Most growth stories follow predictable patterns. Rick Ton's doesn't. The former Meta Senior Director of Business Growth Marketing has spent 20 years turning "impossible" numbers into reality—from transforming a simple hackathon project at Sam's Club into a $30 billion revenue stream to leading 80+ person growth teams at one of the world's largest tech companies.

In a recent conversation, Ton shared the frameworks and tactics that separate plateau from breakthrough, revealing why most founders fail at the moment of truth.

The $30 Billion Lesson: When 10% Isn't Enough

Ton's most striking success came from an unlikely place: Sam's Club's Scan and Go feature. What started as a weekend hackathon by two engineers became responsible for roughly one-third of the retailer's total revenue within four years.

But the path wasn't linear.

"The first generation of users—digitally natives—represented about 10% of our total addressable market," Ton explains. "That first 3-5% adoption happened pretty quickly because they understood the value proposition. But then we hit a wall."

The plateau looked permanent. High retention rates (80% of users returned) and strong engagement among early adopters masked a fundamental problem: trial rates had flatlined. The team needed to crack the mainstream market, not just serve the converted.

Their solution? Complete sensory disruption.

"We literally had people dressed in superhero costumes. We were piping in rotisserie chicken smells. We put signs on every high-frequency item saying 'download this app,'" Ton recalls. "But the most successful tactic was simple: whenever lines got big, we gave associates tear-away cards with $5 credit. We told people: 'You can wait 10 minutes, or you can use this app next time.'"

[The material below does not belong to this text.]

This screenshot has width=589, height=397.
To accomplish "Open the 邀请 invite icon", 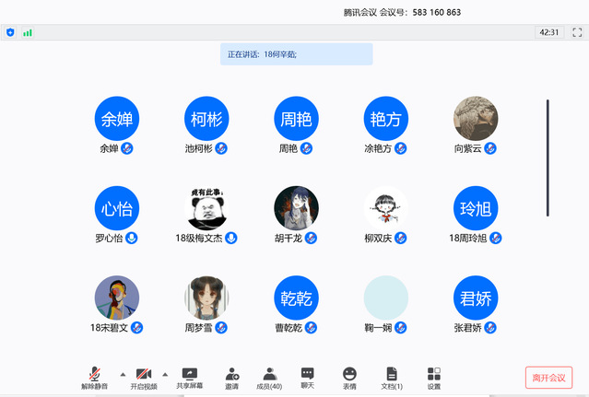I will (x=231, y=374).

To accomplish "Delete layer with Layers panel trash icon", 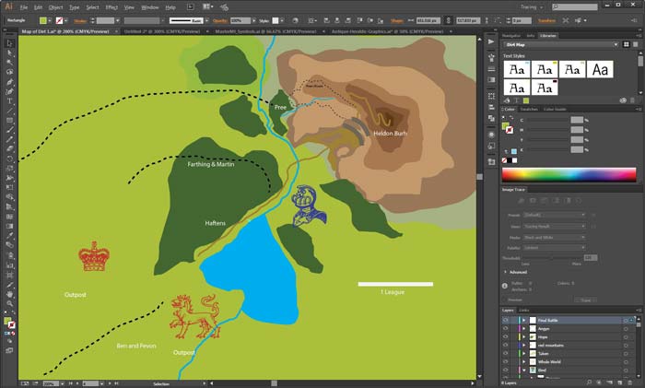I will point(632,383).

The lesson isn't about costumes or chicken smells. It's about recognizing when your growth engine has fundamentally shifted gears—and being willing to completely reimagine your approach.

The "Good Money, Bad Money" Framework

Ton operates with two distinct frameworks depending on company stage, but both center on a simple distinction: good money versus bad money.

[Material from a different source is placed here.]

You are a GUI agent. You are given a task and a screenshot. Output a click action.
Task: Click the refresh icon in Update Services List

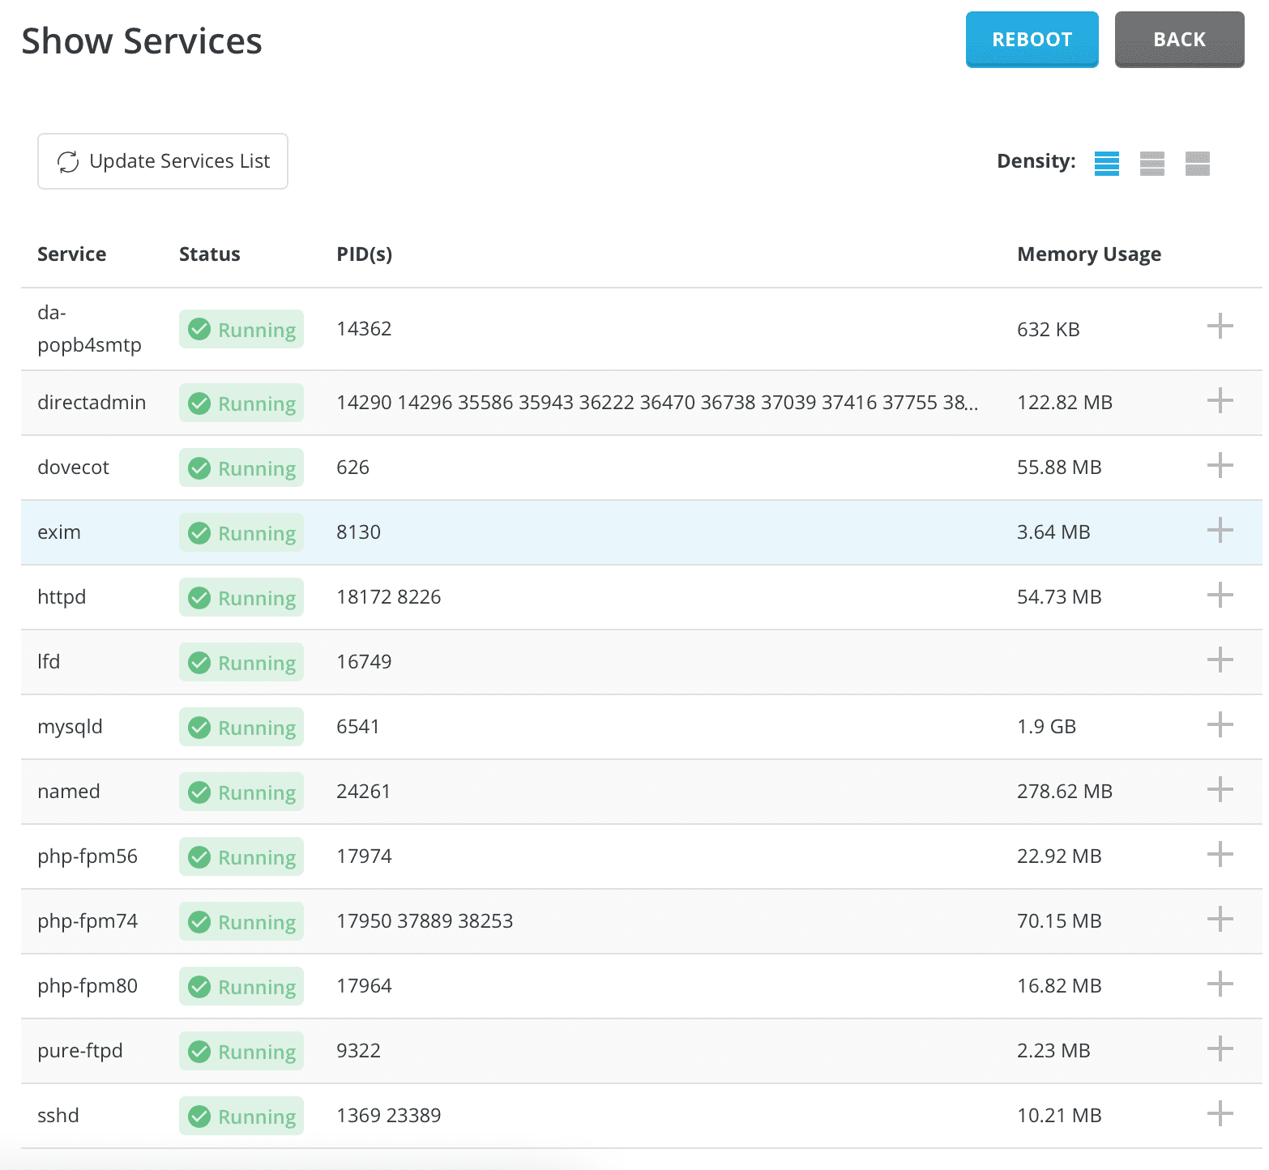point(68,162)

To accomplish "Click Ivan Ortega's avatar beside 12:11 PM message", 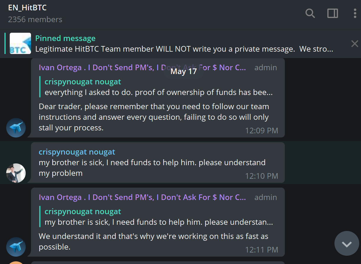I will tap(16, 247).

Good Money: Investments in longitudinal growth that create lasting value. At Sam's Club, this meant converting offline shoppers to online because data showed they became more valuable customers long-term.

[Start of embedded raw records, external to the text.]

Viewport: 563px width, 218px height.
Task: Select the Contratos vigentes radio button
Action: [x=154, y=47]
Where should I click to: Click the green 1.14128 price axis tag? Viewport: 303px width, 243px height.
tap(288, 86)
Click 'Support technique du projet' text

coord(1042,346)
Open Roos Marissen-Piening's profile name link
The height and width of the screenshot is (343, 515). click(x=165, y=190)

Bad Money: Spending effort on low-scale activities without clear success metrics. "I always ask people: what's your time worth, and what's your success metric going to be?"

The framework extends beyond budget allocation. Ton shared an example of a team member who wanted to launch a campaign to one million users asking them to update contact information. When pressed for expected results, she hadn't considered conversion rates, open rates, or the value exchange.

"Don't be shy about creating very loose definitions of what success and failure look like," Ton advises. "You'll get better over time."

The Testing Trap Most Founders Fall Into

When asked about validating product-market fit, Ton's advice cuts against conventional wisdom: "Print it out and show it to random people on the street."

The insight isn't about street testing—it's about ego management.

People try to defend their ideas, which I think is ridiculous. If someone's going to give you their time, you should be able to accept their feedback and listen.

— Rick Ton

Ton's approach to validation centers on cohort analysis and brutal honesty about time horizons. "Some things are just really bad ideas. You have to hold parameters of what failure looks like and when you're going to pivot."

His test for founders: define both your success metric and your failure metric upfront. If you can't articulate what bad looks like, you're not testing—you're just hoping.

The Pricing Psychology That Changes Everything

One of Ton's most counterintuitive insights involves pricing strategy. When working with a moving and storage startup that needed to raise prices significantly, conventional wisdom suggested gradual increases to avoid customer shock.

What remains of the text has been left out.